GIVEN TASK >>
Write out every one of the entries below word for word, leaving the pictures out.

ROWS >>
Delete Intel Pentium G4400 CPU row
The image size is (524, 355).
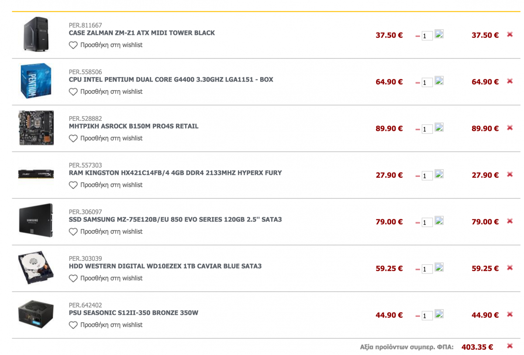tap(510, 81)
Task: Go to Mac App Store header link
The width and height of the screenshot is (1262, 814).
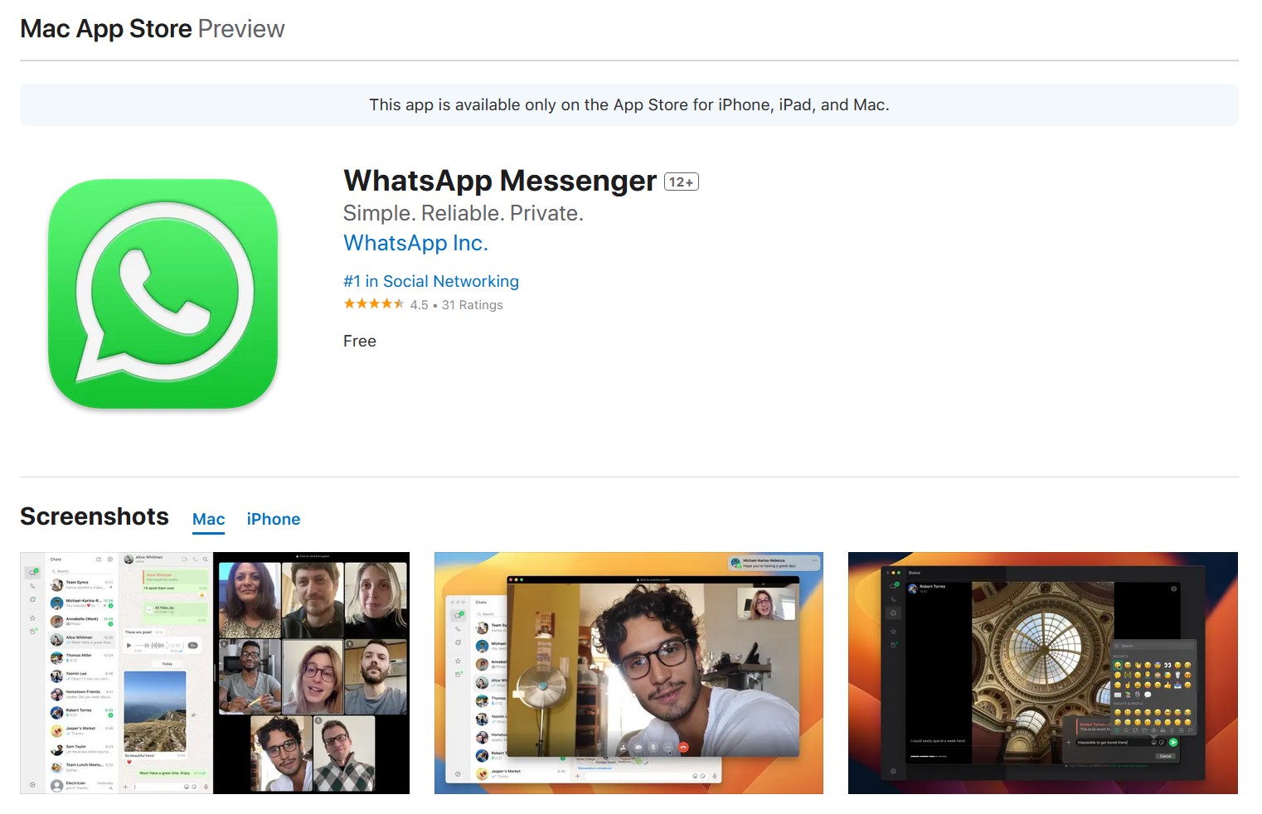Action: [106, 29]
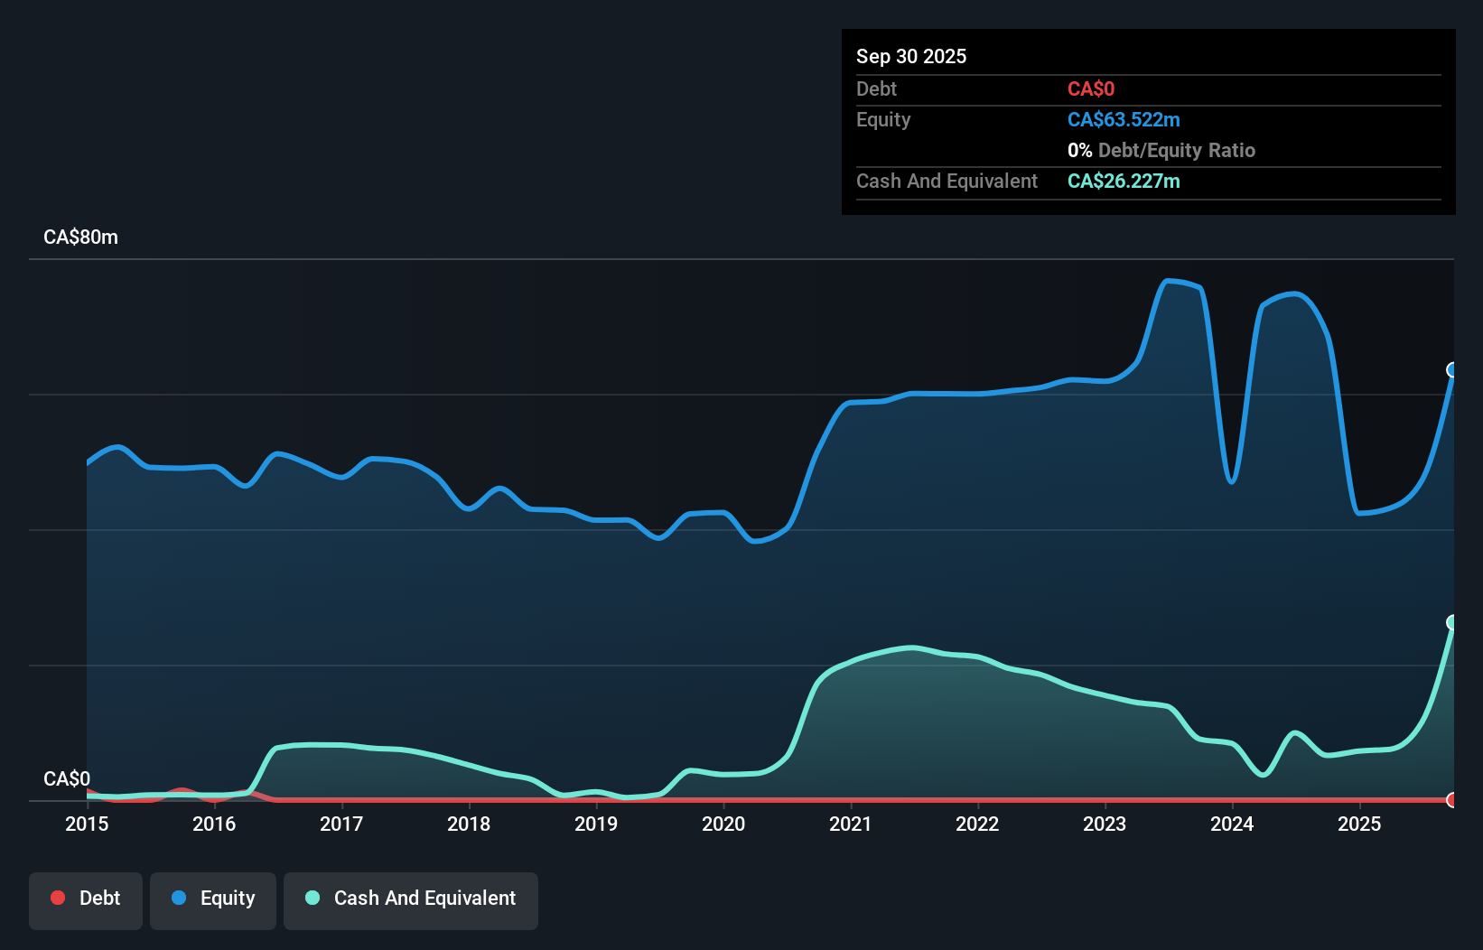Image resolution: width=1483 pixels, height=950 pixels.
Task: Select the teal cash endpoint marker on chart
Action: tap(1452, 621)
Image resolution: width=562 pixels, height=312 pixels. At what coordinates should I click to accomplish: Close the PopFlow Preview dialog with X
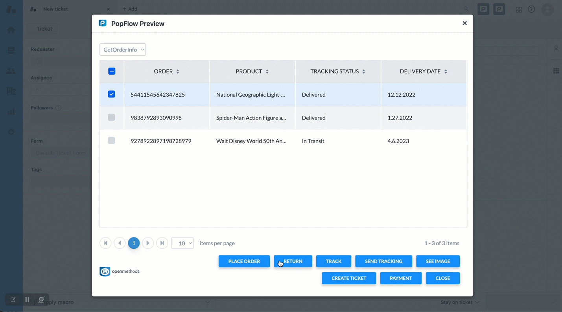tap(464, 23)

RIGHT ANSWER >>
Delete Intel Pentium G4400 CPU row
The image size is (524, 355).
tap(510, 81)
Task: Go to Mac App Store header link
The width and height of the screenshot is (1262, 814).
Action: [106, 29]
Image resolution: width=1483 pixels, height=950 pixels.
Task: Select the teal cash endpoint marker on chart
Action: tap(1452, 621)
Image resolution: width=562 pixels, height=312 pixels. At what coordinates should I click to accomplish: Close the PopFlow Preview dialog with X
tap(464, 23)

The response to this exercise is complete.